2. Deriving the Four Derivative Formulas

All four derivatives can be derived directly from rewriting the target trigonometric function in terms of sine and cosine, then applying the quotient rule. Recall the quotient rule for $f(x)=\frac{g(x)}{h(x)}$: $$f^{\prime }(x)=\frac{g^{\prime }(x)h(x)-g(x)h^{\prime }(x)}{[h(x){]}^2}$$ We start with $\tan x=\frac{\sin x}{\cos x}$. Using $g(x)=\sin x$ ($g^{\prime }(x)=\cos x$) and $h(x)=\cos x$ ($h^{\prime }(x)=-\sin x$), substitute into the quotient rule: $$ \frac{d}{dx}\tan x = \frac{(\cos x)(\cos x) - (\sin x)(-\sin x)}{\cos^2 x} = \frac{\cos^2 x + \sin^2 x}{\cos^2 x} $$ Using the Pythagorean identity ${\sin }^{2}x+{\cos }^{2}x=1$, this simplifies to $\frac{1}{{\cos }^{2}x}={\sec }^{2}x$. Repeating this process for the other three functions gives the full set of formulas:

• $\frac{d}{dx}\cot x=-{\csc }^{2}x$
• $\frac{d}{dx}\sec x=\sec x\tan x$
• $\frac{d}{dx}\csc x=-\csc x\cot x$

Worked Example

Derive $\frac{d}{dx}\csc x$ from first principles using the quotient rule, confirming the standard derivative formula.
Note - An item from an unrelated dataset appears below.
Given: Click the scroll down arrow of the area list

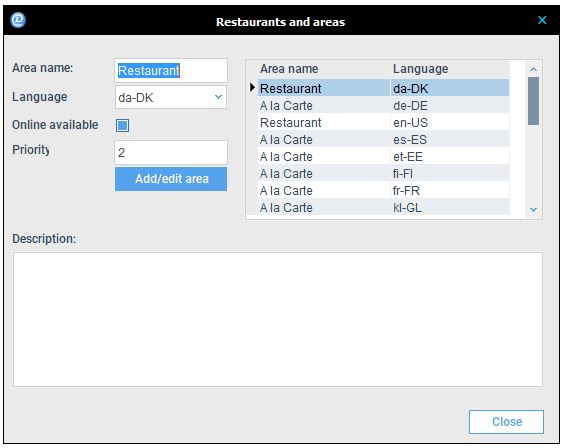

1. Rewrite $\csc x$ in terms of sine: $\csc x=\frac{1}{\sin x}$, so we have $f(x)=\frac{g(x)}{h(x)}$ with $g(x)=1$ and $h(x)=\sin x$.
2. Identify derivatives of the numerator and denominator: $g^{\prime }(x)=0$, $h^{\prime }(x)=\cos x$.
3. Apply the quotient rule: $$f^{\prime }(x)=\frac{(0)(\sin x)-(1)(\cos x)}{{\sin }^{2}x}=\frac{-\cos x}{{\sin }^{2}x}$$
4. Rewrite in terms of cosecant and cotangent: $\frac{-\cos x}{{\sin }^{2}x}=-\frac{1}{\sin x}\cdot \frac{\cos x}{\sin x}=-\csc x\cot x$, which matches the standard formula.
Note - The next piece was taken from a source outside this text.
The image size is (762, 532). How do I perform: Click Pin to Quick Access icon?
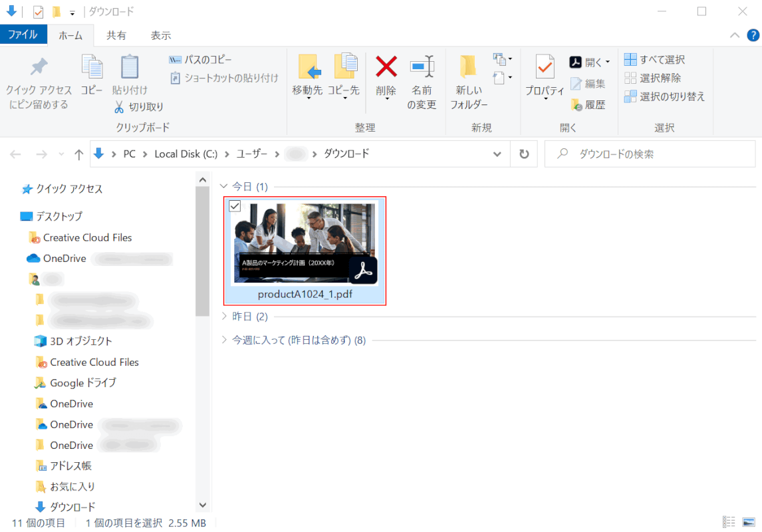pos(39,67)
Exam tip: If you blank on the sign or form of a derivative on exam day, quickly rederive it in the margin using the quotient rule—this takes 30 seconds and eliminates guesswork.

3. Routine Differentiation of Combined Functions

Once you know the four derivative formulas, you can combine them with other basic differentiation rules (sum, difference, constant multiple, product, quotient) to differentiate functions that include these trigonometric terms. This is the most common direct application tested on the MCQ section. Domain rules from trigonometry still apply: a function is only differentiable at points where it is defined, so derivatives of these functions will be undefined at the same points where the original function has vertical asymptotes. For example, $\tan x$ is undefined at $x=\frac{\pi }{2}+k\pi$ for all integers $k$, so its derivative ${\sec }^{2}x$ is also undefined at these points, meaning $\tan x$ is not differentiable there.

Worked Example

Find the derivative of $f(x)=4\sec x-2\cot x+x^2$, and evaluate $f^{\prime }\left(\frac{\pi }{4}\right)$.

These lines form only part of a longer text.